Il comma 8 stabilisce, infine, che all’attuazione del presente articolo si provvede con le risorse umane, strumentali e finanziarie disponibili a legislazione vigente e senza nuovi o maggiori oneri a carico della finanza pubblica.
Al riguardo, la relazione tecnica del provvedimento precisa, infatti, che, ai fini dell’implementazione della piattaforma SIISL sono infatti già state stanziate nel bilancio dell’INPS le risorse necessarie e che, allo stesso modo, nel bilancio del Ministero del Lavoro sono presenti stanziamenti per la reingegnerizzazione delle Comunicazioni obbligatorie utili alla realizzazione degli interventi di cui al comma 1.
66) L’obbligo di comunicazione riguarda tutte le tipologie di rapporto di lavoro subordinato, nonché alcune categorie di lavoro autonomo e il lavoro associato.
67) Il modello “UniSomm” è il modulo mediante il quale le agenzie per il lavoro adempiono all’obbligo di comunicazione relativo a tutte le tipologie di rapporti di somministrazione.

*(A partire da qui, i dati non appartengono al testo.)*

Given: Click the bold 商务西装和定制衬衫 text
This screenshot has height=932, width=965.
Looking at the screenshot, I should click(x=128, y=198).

68) Tale medesimo termine di 20 giorni dall’assunzione vale anche nel caso di lavoro intermediato da piattaforma digitale
69) Per i soli lavoratori domestici le comunicazioni di assunzione, trasformazione, proroga e cessazione
vanno effettuate tramite l'apposito sistema predisposto dall'INPS.
70) Servizio informatico C.O.
71) Si osserva che il decreto legislativo n. 150/2015, all’art. 13, comma 4, ha previsto che le comunicazioni di assunzione, trasformazione e cessazione dei rapporti di lavoro siano comunicate al Ministero del lavoro e delle politiche sociali che le mette a disposizione delle regioni, dell'INPS, dell'INAIL e dell'Ispettorato nazionale del lavoro per le attività di rispettiva competenza
72) Tale art. 4-bis del d.lgs 181/2000, peraltro, al comma 6, come modificato dalla L. 296 del 2006, prevede che le comunicazioni di assunzione, cessazione, trasformazione e proroga dei rapporti di lavoro autonomo, subordinato, associato, dei tirocini e di altre esperienze professionali, previste dalla normativa vigente, inviate al Servizio competente nel cui ambito territoriale è ubicata la sede di lavoro, sono valide ai fini dell'assolvimento degli obblighi di comunicazione nei confronti delle direzioni regionali e provinciali del lavoro, dell'Istituto nazionale della previdenza sociale, dell'Istituto nazionale per l'assicurazione contro gli infortuni sul lavoro o di altre forme previdenziali sostitutive o esclusive, nonché nei confronti della Prefettura-Ufficio territoriale del Governo.
73) A seguito della pubblicazione in Gazzetta Ufficiale Serie Generale n. 38 del 15 febbraio 2024 del decreto del Presidente del Consiglio dei Ministri del 22 novembre 2023, l’Agenzia nazionale politiche attive del lavoro è soppressa, con decorrenza dal 1° marzo 2024.
Le funzioni di Anpal sono attribuite al Ministero del lavoro e delle politiche sociali.